- _The task_:
Search the entries below for the word "date" and copy each line that has it.

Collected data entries
::::

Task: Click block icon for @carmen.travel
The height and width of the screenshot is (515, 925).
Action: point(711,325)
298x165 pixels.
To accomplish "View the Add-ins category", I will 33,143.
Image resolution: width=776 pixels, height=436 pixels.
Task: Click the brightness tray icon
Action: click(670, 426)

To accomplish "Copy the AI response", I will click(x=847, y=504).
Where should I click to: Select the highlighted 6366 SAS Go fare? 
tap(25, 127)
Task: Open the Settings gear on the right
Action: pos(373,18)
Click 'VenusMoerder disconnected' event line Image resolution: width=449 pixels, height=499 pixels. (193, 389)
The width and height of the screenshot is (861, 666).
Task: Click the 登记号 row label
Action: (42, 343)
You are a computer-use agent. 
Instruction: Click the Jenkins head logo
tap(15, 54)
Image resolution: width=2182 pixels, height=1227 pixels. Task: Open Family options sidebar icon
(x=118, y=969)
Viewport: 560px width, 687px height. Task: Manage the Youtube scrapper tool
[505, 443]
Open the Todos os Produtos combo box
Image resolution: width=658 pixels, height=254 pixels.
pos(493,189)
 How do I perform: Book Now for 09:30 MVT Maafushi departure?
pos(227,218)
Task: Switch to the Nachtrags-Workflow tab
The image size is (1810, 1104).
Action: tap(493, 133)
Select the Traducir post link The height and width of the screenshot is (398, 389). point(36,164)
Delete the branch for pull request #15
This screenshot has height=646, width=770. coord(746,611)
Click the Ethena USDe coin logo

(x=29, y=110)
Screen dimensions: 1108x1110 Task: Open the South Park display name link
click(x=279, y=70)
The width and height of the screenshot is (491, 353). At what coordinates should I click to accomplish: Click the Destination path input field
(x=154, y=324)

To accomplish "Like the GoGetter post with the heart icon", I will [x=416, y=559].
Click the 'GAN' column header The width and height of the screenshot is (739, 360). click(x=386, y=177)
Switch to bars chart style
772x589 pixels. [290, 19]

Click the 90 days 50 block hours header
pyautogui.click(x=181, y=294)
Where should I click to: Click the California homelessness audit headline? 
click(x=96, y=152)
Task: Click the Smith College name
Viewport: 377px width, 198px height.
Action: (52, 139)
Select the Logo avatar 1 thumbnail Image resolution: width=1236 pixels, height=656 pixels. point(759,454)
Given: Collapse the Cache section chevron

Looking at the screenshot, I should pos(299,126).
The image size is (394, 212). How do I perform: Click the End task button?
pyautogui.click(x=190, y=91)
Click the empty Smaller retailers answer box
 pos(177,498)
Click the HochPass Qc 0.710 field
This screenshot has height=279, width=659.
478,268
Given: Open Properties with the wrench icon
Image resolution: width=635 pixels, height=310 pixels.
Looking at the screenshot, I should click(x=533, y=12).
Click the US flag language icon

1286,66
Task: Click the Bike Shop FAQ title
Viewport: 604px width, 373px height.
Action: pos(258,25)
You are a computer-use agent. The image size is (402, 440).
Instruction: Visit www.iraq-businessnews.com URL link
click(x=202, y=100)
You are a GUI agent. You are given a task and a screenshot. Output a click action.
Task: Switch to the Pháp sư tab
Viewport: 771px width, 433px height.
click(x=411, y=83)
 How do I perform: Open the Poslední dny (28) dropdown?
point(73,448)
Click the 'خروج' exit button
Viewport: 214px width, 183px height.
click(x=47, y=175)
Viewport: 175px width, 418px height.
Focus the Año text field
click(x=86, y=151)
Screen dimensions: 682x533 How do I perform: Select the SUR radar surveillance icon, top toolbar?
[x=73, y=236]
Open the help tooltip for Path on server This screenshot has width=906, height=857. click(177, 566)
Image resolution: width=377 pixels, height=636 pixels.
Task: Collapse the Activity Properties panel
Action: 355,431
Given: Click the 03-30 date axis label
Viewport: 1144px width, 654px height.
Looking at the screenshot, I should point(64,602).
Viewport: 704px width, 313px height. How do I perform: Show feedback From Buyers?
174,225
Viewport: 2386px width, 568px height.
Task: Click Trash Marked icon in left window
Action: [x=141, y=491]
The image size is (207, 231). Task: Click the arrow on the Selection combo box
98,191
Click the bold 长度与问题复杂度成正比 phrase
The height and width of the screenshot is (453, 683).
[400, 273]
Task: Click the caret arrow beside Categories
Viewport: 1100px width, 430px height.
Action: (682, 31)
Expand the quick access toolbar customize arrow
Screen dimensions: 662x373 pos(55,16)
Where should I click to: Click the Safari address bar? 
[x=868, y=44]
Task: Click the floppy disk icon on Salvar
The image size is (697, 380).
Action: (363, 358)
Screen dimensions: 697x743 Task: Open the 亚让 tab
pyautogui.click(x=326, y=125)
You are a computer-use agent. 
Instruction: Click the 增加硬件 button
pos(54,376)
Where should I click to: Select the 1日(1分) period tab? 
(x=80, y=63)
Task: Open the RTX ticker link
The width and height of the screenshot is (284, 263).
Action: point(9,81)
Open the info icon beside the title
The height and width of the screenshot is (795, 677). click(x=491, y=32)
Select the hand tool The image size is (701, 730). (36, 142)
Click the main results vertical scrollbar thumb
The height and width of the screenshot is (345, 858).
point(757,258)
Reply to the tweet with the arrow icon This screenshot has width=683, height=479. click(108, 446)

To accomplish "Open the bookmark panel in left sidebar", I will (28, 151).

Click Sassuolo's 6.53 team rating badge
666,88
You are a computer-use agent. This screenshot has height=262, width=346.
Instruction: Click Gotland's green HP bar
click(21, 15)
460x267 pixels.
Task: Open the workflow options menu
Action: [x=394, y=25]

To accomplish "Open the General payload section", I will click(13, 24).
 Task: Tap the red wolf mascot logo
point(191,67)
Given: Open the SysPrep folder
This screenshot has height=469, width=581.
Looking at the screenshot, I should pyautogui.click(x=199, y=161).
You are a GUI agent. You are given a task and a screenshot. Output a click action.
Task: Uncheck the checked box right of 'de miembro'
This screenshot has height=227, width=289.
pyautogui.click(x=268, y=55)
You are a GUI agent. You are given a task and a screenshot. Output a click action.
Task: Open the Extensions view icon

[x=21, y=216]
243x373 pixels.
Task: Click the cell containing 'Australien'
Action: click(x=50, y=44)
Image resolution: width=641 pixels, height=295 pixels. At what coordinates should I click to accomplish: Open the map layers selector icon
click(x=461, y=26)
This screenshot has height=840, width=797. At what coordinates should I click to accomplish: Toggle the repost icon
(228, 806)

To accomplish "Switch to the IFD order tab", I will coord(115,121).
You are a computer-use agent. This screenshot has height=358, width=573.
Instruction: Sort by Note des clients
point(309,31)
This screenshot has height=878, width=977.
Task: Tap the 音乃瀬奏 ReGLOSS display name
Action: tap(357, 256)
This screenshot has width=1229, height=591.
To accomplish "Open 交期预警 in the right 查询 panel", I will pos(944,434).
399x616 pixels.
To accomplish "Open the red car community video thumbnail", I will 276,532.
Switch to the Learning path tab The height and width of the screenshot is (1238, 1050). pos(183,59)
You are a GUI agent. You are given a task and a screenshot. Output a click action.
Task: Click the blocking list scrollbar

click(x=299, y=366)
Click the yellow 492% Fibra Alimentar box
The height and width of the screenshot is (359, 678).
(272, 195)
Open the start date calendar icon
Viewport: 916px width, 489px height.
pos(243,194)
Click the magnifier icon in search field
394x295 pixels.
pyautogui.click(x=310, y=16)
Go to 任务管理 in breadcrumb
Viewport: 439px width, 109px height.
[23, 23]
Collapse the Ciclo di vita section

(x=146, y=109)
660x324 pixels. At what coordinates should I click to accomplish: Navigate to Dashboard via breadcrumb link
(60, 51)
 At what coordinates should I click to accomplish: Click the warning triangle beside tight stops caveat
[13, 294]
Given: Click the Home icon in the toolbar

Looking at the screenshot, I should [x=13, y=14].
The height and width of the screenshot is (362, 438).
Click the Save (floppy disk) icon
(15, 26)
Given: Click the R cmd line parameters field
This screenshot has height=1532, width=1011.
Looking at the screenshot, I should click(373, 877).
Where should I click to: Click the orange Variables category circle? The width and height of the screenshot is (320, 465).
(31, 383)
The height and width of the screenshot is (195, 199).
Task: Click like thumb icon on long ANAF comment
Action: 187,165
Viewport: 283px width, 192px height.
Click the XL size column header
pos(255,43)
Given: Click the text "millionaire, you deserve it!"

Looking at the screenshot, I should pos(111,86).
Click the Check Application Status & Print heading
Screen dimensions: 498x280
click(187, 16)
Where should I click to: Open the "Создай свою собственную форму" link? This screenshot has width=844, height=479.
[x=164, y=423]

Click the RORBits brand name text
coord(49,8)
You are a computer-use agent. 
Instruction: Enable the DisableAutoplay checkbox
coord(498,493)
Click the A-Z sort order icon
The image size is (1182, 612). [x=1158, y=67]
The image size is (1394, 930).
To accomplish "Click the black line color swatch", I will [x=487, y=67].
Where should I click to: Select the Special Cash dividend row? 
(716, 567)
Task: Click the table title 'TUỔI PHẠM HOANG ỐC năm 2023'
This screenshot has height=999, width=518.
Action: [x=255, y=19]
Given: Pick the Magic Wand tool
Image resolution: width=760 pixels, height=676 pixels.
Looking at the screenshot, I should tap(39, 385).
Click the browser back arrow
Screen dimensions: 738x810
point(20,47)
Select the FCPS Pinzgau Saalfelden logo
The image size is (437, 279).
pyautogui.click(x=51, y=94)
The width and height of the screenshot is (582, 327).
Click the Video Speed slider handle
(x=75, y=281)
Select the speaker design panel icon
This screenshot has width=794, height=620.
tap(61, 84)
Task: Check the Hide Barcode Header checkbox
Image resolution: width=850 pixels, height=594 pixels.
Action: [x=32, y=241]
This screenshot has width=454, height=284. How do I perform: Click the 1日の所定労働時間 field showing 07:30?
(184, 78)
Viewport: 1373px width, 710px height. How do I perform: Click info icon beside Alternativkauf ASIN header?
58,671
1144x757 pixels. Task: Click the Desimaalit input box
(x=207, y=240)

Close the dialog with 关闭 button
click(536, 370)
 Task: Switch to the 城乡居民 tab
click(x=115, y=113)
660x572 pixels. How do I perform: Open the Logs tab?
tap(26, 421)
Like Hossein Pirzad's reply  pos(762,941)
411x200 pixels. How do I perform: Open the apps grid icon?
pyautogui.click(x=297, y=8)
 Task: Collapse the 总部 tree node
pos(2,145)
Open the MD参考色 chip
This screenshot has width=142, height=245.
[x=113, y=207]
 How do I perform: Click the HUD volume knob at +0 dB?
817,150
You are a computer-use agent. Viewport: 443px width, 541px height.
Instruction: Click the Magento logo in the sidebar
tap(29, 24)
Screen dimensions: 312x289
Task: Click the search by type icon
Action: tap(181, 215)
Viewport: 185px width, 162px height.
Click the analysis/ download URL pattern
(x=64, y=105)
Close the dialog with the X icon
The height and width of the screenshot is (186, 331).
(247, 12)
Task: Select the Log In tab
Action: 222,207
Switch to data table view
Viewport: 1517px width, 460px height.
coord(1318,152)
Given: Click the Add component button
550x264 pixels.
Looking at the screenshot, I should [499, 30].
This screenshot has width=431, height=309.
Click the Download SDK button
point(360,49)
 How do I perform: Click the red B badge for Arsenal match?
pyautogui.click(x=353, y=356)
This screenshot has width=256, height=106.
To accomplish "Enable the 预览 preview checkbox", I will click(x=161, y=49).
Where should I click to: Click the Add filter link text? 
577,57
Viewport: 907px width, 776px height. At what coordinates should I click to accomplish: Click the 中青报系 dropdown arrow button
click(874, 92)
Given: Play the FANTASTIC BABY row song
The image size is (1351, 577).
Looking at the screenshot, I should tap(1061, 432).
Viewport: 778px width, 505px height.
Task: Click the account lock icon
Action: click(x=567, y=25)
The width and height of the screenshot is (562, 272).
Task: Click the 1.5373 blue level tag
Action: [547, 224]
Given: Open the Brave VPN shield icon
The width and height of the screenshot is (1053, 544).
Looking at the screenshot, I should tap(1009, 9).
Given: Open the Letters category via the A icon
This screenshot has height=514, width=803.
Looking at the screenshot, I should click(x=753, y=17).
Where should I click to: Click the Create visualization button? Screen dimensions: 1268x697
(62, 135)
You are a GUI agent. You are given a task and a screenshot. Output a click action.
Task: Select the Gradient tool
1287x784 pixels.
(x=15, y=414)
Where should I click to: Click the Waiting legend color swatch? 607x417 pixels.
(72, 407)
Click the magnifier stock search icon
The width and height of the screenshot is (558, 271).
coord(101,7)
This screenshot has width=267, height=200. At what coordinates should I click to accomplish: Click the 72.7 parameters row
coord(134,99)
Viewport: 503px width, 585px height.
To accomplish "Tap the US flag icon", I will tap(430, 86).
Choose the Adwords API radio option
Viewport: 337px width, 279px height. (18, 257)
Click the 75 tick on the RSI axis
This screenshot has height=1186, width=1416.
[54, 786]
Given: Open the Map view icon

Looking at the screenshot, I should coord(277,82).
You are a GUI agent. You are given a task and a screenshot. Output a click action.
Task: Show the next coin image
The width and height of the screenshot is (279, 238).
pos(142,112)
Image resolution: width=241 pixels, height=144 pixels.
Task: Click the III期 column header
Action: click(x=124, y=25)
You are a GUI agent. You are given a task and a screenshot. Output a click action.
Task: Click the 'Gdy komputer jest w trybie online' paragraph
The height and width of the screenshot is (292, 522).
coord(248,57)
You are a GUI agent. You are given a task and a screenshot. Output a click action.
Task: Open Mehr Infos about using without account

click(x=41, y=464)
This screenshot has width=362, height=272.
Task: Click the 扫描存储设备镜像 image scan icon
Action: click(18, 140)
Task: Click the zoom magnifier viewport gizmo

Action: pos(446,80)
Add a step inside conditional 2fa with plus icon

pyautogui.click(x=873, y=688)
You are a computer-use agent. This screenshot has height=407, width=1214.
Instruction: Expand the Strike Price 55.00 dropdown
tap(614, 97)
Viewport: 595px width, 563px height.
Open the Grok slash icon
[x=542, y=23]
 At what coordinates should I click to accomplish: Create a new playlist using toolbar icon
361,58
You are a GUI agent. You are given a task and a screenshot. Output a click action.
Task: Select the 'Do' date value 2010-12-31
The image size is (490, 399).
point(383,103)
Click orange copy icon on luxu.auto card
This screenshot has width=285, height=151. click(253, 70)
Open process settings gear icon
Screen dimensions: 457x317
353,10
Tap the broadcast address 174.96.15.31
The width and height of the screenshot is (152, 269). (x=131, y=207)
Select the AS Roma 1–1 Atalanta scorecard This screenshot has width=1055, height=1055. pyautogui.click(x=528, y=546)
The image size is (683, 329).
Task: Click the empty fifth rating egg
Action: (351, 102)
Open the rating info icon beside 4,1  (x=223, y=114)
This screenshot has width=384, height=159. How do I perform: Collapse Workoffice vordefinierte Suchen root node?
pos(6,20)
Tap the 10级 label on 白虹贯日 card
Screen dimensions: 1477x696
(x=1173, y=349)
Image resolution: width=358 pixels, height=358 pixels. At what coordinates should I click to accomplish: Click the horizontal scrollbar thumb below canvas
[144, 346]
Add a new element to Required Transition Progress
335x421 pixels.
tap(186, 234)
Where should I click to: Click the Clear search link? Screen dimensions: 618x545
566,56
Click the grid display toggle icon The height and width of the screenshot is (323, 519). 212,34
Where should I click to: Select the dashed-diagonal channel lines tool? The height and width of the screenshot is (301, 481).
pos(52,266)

::::

- _Result of the exercise_:
Given: Click the 03-30 date axis label
Open the start date calendar icon
Task: Select the 'Do' date value 2010-12-31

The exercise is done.